*Text section*:
((

19 April 2008

There's Another World in There!

In Memoriam:
Daniel Patrick Hogan, Jr. (1928-2008)

Caravaggio, Doubting Thomas

This Thursday my parish celebrated a Mass of Christian Burial for Dan Patrick Hogan, Jr, an amazing man who lived his faith with integrity and zeal. Drawing on work by Jan Richards, my pastor's homily was really fine, and appropriate for the season, of course. With permission, I have posted it below. My thanks to Rev John Kasper, osfs for allowing me to share this in remembering Dan here.

To Holly, and to all of Dan’s children – Dan, Sue, Liz, Karen, Sean, Sharon, Sarah, to your spouses and to Dan’s grandchildren and his great grandchild Kai, I want to extend our heartfelt sympathy, prayer and support as we gather for this Mass of Christian Burial to commend Dan to God who has called him home. The many family members, neighbors, co-workers and fellow parishioners who have gathered with you are a great tribute and testimony to Dan’s grand spirit and expansive life. I will personally miss his constant encouragement and support in my ministry here at St. Perpetua’s. Five years ago, when we needed someone to co-chair the first Capital Campaign since the parish was founded, it was only natural to ask Dan to assume that role, and he did so gladly and helped to guide us successfully.

Yesterday evening, as we were leaving a touching and inspiring time of sharing memories and stories of Dan at our Vigil service here, I noticed some of his family members looking at the print of Caravaggio’s painting in the entry way. It’s part of our parish Easter environment. I’m sure you know the graphic scene from John’s gospel well; it’s usually dubbed “Doubting Thomas.” The apostle Thomas, who was not present the first time the Risen Lord appeared to the disciples after his death and resurrection, firmly declares: Unless I see the scars of the nails in his hands, and put my finger on those scars and my hands in his side, I will not believe.

))

*Data extract*:
((

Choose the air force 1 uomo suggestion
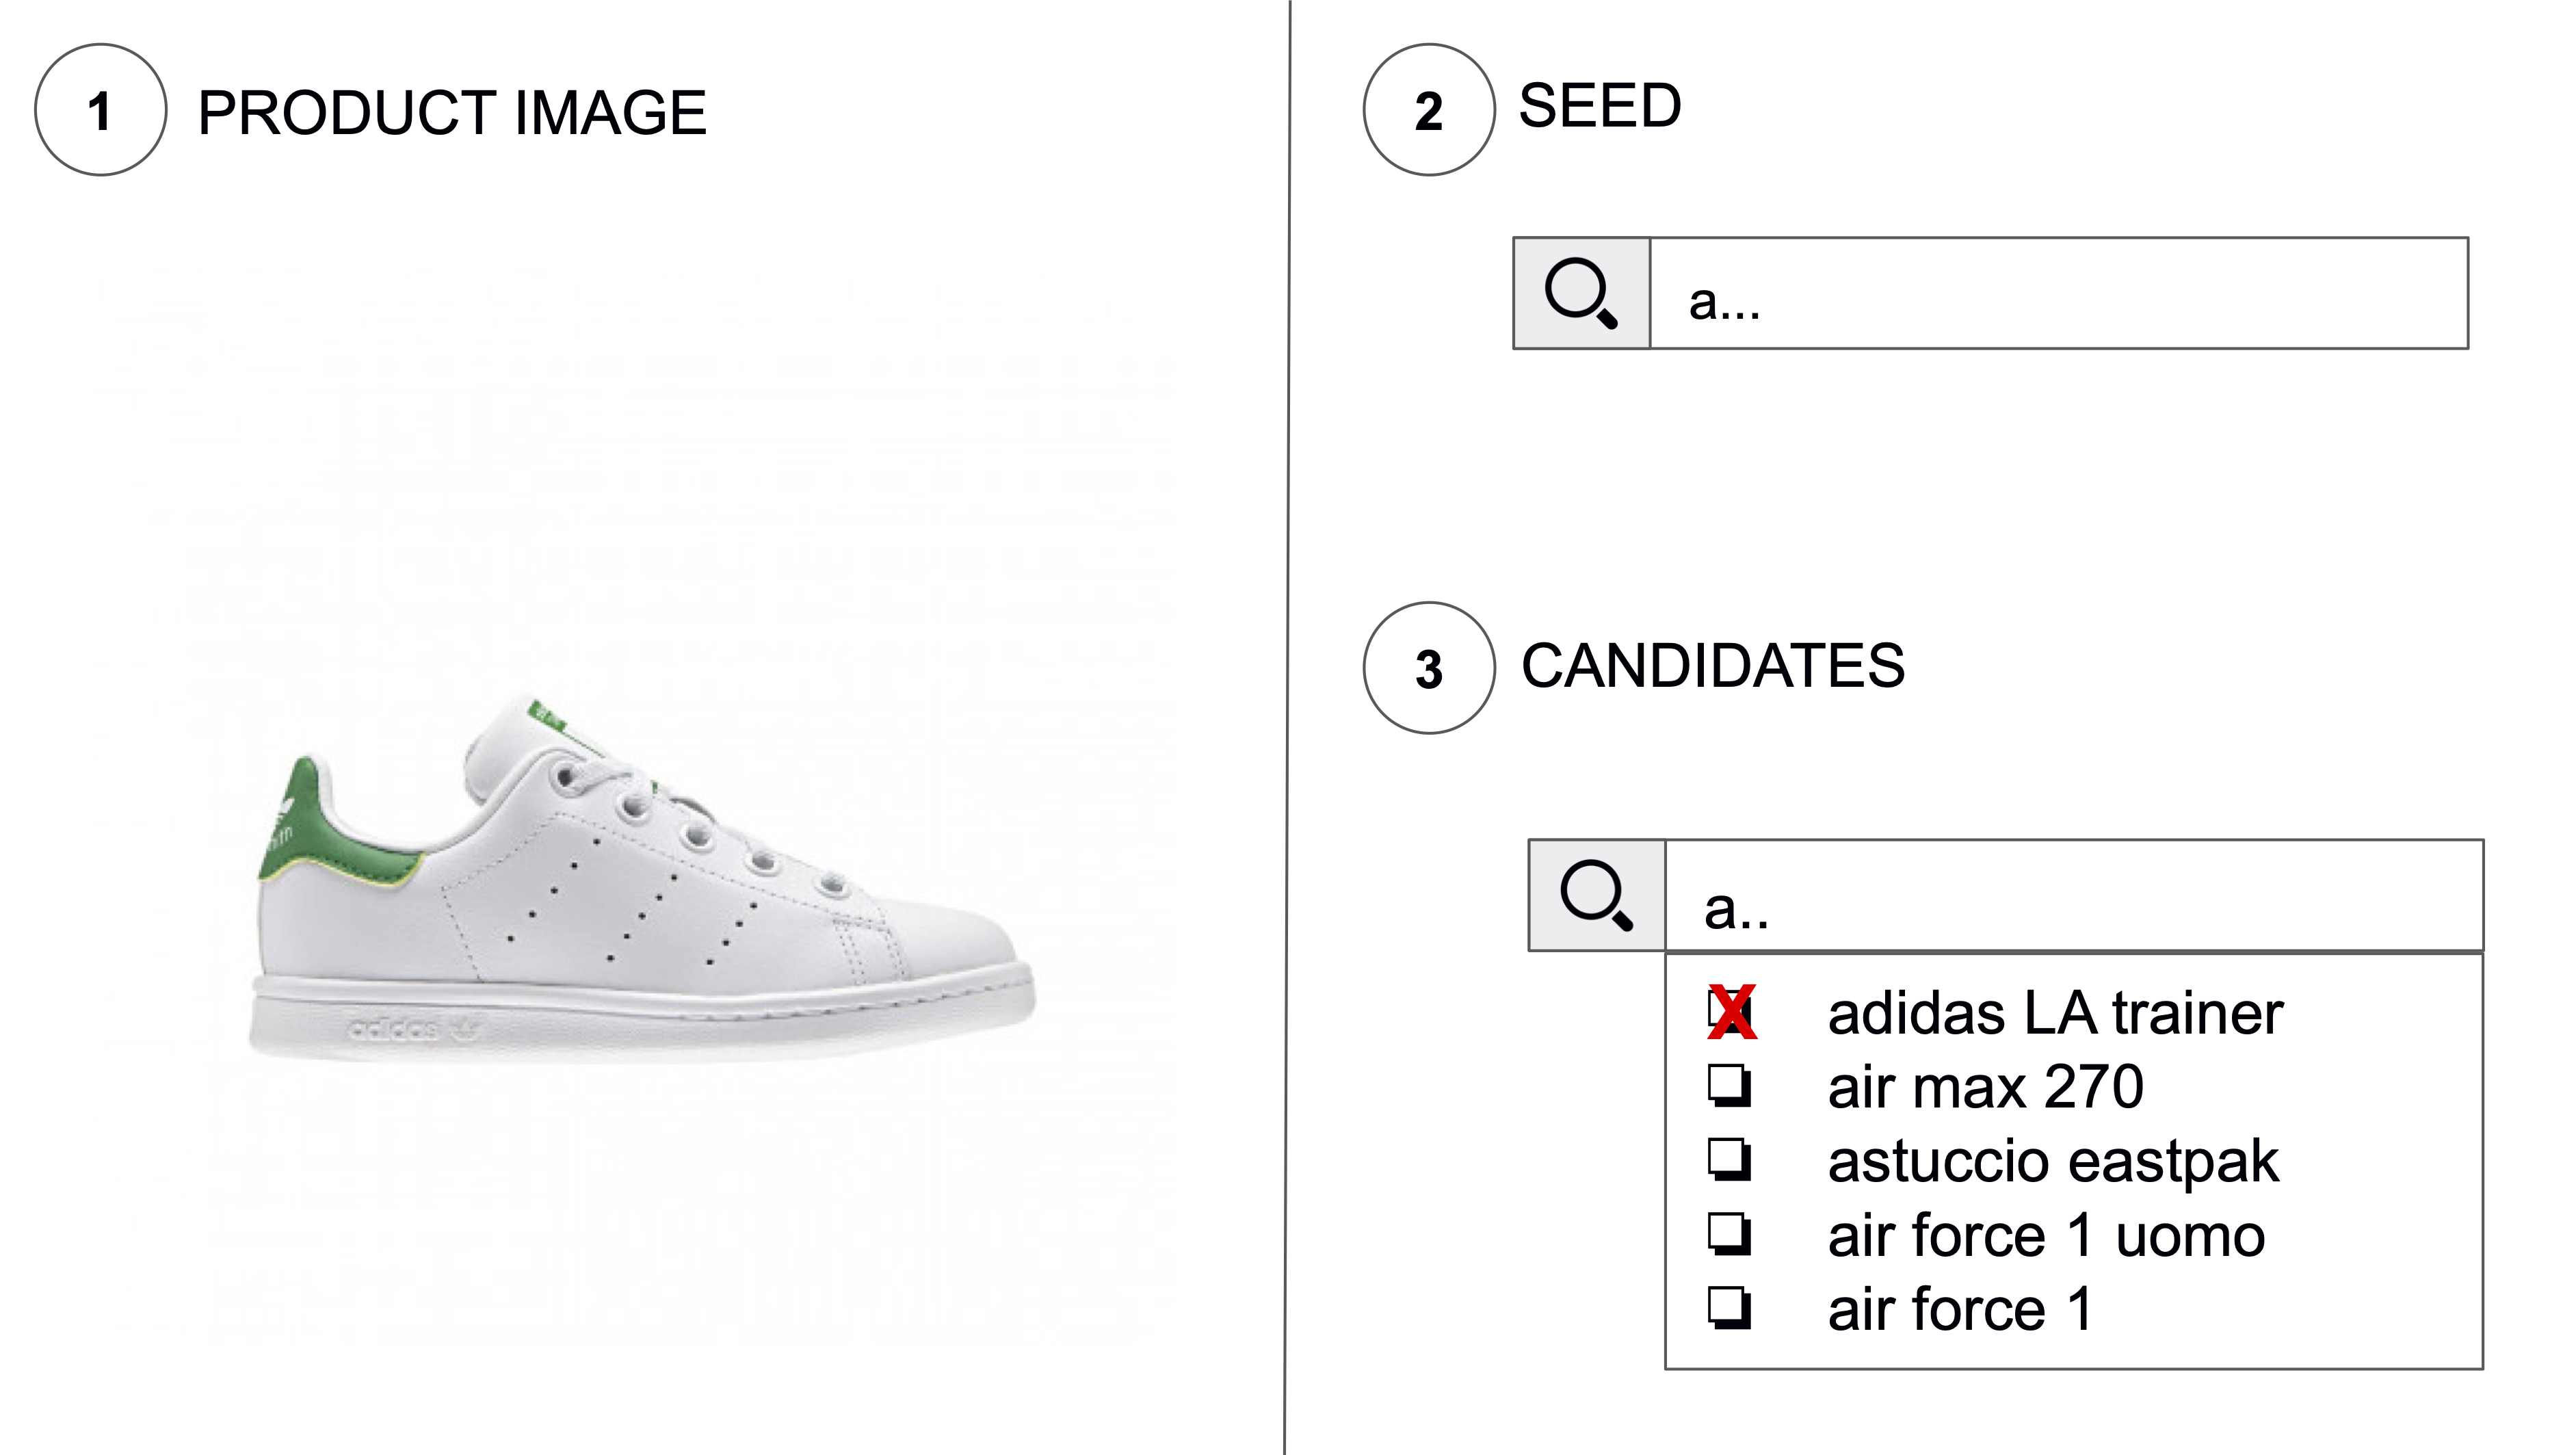pyautogui.click(x=2046, y=1235)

))

*Job 1*:
Print the passage of the memorial post for Dan Hogan between "19 April 2008" and "remembering Dan here.", inclusive.
*Job 2*:
Continue the memorial post for Dan Hogan, picking up after its final sentence.

*Exercise answer 1*:
19 April 2008

There's Another World in There!

In Memoriam:
Daniel Patrick Hogan, Jr. (1928-2008)

Caravaggio, Doubting Thomas

This Thursday my parish celebrated a Mass of Christian Burial for Dan Patrick Hogan, Jr, an amazing man who lived his faith with integrity and zeal. Drawing on work by Jan Richards, my pastor's homily was really fine, and appropriate for the season, of course. With permission, I have posted it below. My thanks to Rev John Kasper, osfs for allowing me to share this in remembering Dan here.

*Exercise answer 2*:
The author Jan Richardson offers a poignant insight into this gospel scene.[[As Caravaggio paints the scene, Christ stands to the left, chest bared, drawing Thomas’ hand into his wound as two other disciples look on. It is an intimate scene: Christ bows his head over Thomas’ hand, gazing at Thomas as he pulls him toward his wound; Thomas leans in, brow furrowed, the other disciples standing so close behind him they threaten to topple him straight into Jesus. Yet Thomas seems about to tumble into the wound of his own accord. He is doing more than merely looking where Christ leads him; his whole being is absorbed in wonder. We almost have the sense that Thomas was thinking, “There’s another world in there.”

[[The title sometimes given this remarkable painting, and this remarkable man -- Doubting Thomas -- grates a bit. Earlier in John’s gospel, Thomas is the one—the only one—who steps forward and expresses his willingness to die with Jesus. Here, in this Easter scene, Thomas once again crosses into a place where others have not ventured: into the very flesh of the risen Christ.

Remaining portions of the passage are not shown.